For some of you who have limited fluency with the more subtle tones and nuances of professional politicalese, I’m here to help.

Permit me to run the Senator’s words through my handy-dandy Politician-to-English translator to learn what he was really communicating:

My translation may not be perfect, yet I suspect it is fairly close to the truth.

First of all, let’s address the notion of putting a “framework for teacher pay raises in place.” To save the legislature some time and as a public service, I am willing to share my original framework free of charge.

Here it is: Rob’s Super-Duper Simple, Two-Step Framework for Teacher Pay Raises:

  1. Gather up some more money.
  2. Give it to teachers.

You’re welcome.

Seriously, how complicated can we make this? Regardless of which current teacher pay raise plan is being debated at the Capitol, they all follow this same basic framework, right?

The challenge with every pay raise plan that’s still alive in the legislature this year is step one – finding the money. 

Senator Schulz is right when he says that we have a pretty big budget hole, more accurately – a nearly 900 million dollar cavern – to fill before we even think about gathering up more money for new initiatives like a permanent teacher raise.

What seems to be good news is, unlike other years, there does seem to be a genuine interest from many lawmakers to actually do something to address this critical issue (step two).

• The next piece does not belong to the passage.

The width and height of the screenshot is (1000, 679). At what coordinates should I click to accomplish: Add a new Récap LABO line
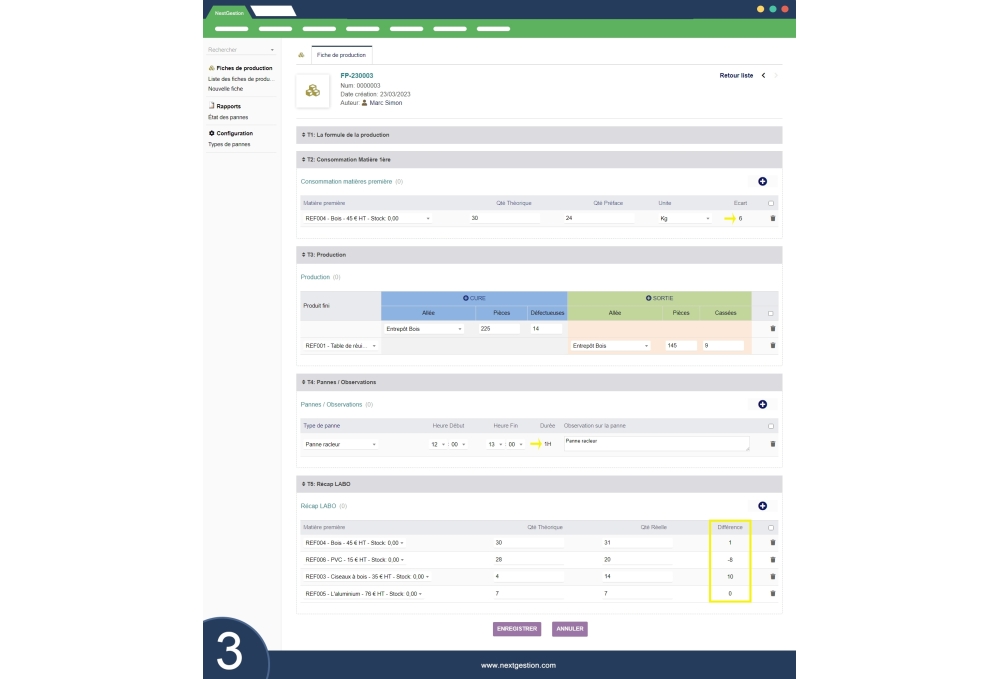pos(762,507)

All snark aside, I do appreciate what Senator Schulz and Speaker McCall are trying to do and believe their intent is sincere.

At the same time, both gentlemen have been in the legislature long enough to own a portion of this problem. You cannot vote repeatedly over the years for income tax cuts and in support of tax incentives for corporations, oil companies, and the wind industry and then complain about the lack of revenues today. Well, I suppose you can if you don’t mind being disingenuous.

As the saying goes, both of these lawmakers helped make this lumpy bed. They need to sleep in it.

When the citizens of Oklahoma voted down SQ 779 last November and denied teachers a guaranteed pay raise, many people justified their NO vote by saying this was a problem the legislature needed to fix. Many opposed the idea of a regressive sales tax due to its disparate impact on poor Oklahomans. People recognized how we got into this mess and were not excited about doing the legislature’s job for them.

In short, many Oklahomans supported the need for a teacher pay raise but wanted lawmakers to find a better way to pay for it.

But, instead of a better way, it now appears we are going to be given a framework for a better way. Instead of a real pay raise, educators will likely have to be satisfied for another year with the promise of a pay raise.

Honestly, our legislators are in a very tough spot. It would be more than a little confounding to have to cut common education funding and impose draconian cuts to other state agencies like DHS and health care next year while generating a new revenue source for teacher raises at the same time.

For a few educators, a “guaranteed” framework for a future pay raise might induce a brief burst of higher morale, a feeling that will quickly dissipate when they return to higher class sizes and fewer resources in August.

They will also quickly conclude a framework doesn’t buy them anything.

A framework for “stepped in pay raises” won’t help a young family purchase a badly needed new home or car this year.

It won’t help pay the electric bill, the cost of braces for a 12-year-old, a new washing machine, or set of tires to replace the bald ones currently on their 15-year-old car.

The framework won’t pay for increased day care expenses, cover higher medical deductibles, help pay off your student loans, buy your kid a new pair of shoes, or pay for a modest summer vacation.

Frameworks for future raises aren’t accepted by banks as collateral, won’t help improve your credit rating, and cannot be deposited into your savings account.

More than anything else, a framework for a teacher pay raise won’t help our state make up the teacher pay gap between Oklahoma and its neighboring states. It won’t help persuade a young teacher in Ardmore or Westville or Miami to stay home rather than move across the border to work in Texas, Arkansas, or Missouri.

When a new 22-year-old educator with a bachelor’s degree from Durant can move 87 miles south to Garland, Texas (near Dallas) and immediately make the same salary ($51,500) as an educator with a doctorate and 23 years of experience back home, we have a real problem.

The teacher pay crisis is a problem that needs real money to fix, not promissory notes … or well-meaning pledges … or so-called frameworks for future pay raises contingent on “identifying new funding sources.”

The time for frameworks was five years ago. The time for real action is now.